DESCRIPTION OF THE TASK ▸
Which lines of the records contain the string "label", with case counting? Return each of those lines.

Records
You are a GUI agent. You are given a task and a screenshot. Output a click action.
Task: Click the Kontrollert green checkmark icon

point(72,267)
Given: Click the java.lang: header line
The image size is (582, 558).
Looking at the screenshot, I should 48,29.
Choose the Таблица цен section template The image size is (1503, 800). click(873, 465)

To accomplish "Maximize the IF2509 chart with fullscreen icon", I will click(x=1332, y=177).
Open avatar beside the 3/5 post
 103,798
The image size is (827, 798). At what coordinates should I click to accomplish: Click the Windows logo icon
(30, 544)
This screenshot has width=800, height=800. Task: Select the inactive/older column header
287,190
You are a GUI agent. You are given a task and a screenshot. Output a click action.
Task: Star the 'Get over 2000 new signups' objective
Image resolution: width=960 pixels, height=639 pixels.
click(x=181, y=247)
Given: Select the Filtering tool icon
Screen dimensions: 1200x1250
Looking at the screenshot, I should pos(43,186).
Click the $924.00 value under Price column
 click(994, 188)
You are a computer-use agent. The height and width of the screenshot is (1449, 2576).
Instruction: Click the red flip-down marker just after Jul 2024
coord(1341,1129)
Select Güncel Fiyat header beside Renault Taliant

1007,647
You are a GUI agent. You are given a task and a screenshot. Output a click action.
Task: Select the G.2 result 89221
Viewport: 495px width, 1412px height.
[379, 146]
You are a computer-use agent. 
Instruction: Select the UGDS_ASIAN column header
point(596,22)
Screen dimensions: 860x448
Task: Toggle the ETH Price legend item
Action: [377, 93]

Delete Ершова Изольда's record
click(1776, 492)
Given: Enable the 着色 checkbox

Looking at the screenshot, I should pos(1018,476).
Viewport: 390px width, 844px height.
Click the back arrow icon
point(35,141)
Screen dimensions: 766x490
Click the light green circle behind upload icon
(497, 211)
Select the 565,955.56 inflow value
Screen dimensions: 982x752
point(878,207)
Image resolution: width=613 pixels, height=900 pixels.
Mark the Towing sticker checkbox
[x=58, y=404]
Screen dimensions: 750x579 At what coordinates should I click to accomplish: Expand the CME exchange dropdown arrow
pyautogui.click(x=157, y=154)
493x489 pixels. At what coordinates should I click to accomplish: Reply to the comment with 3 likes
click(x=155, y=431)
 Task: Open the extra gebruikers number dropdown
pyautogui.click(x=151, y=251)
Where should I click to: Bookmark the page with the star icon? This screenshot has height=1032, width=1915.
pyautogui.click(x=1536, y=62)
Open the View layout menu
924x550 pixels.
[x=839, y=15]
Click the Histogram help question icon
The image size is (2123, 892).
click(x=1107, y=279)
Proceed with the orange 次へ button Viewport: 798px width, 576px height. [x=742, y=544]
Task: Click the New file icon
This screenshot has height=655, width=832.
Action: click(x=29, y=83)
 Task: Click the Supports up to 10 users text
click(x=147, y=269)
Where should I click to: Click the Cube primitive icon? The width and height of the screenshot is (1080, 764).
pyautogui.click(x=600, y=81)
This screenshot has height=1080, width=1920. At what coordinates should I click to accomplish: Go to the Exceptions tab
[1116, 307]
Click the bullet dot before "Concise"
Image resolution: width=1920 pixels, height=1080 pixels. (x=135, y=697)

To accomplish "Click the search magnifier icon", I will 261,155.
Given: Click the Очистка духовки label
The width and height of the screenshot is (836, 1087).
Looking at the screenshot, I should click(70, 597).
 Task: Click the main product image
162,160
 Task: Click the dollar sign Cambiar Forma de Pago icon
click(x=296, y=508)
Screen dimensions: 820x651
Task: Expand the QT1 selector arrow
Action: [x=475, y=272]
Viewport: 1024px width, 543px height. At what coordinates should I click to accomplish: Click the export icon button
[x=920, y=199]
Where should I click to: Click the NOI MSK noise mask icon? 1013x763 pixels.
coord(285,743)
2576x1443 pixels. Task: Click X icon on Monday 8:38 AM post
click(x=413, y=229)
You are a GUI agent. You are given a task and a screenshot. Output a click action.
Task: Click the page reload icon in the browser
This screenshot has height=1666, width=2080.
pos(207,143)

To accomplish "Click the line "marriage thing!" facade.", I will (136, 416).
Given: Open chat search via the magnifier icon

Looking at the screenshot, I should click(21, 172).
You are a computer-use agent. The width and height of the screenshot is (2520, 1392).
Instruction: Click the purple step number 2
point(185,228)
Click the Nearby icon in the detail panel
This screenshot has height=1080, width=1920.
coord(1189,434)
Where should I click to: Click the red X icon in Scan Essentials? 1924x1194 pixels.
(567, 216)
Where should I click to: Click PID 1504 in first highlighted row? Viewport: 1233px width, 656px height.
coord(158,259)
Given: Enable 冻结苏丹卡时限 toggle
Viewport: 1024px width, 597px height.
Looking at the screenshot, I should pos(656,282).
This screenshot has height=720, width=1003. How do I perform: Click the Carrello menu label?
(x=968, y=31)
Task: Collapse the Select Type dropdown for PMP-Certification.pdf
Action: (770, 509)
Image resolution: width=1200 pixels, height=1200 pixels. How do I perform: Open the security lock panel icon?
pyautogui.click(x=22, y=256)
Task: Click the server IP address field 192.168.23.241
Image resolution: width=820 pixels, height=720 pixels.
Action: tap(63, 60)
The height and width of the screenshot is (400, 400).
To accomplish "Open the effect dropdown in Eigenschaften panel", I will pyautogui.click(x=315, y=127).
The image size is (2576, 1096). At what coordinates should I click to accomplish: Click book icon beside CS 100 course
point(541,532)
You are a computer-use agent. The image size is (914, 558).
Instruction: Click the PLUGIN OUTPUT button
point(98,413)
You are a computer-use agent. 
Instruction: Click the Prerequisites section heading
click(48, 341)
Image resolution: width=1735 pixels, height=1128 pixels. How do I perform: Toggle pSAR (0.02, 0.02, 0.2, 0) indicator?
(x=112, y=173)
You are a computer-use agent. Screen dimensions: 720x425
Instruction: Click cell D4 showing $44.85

ANSWER TO THIS TASK ▸
Given: Click the Очистка духовки label
This screenshot has height=720, width=1003. How do I perform: Click the Carrello menu label?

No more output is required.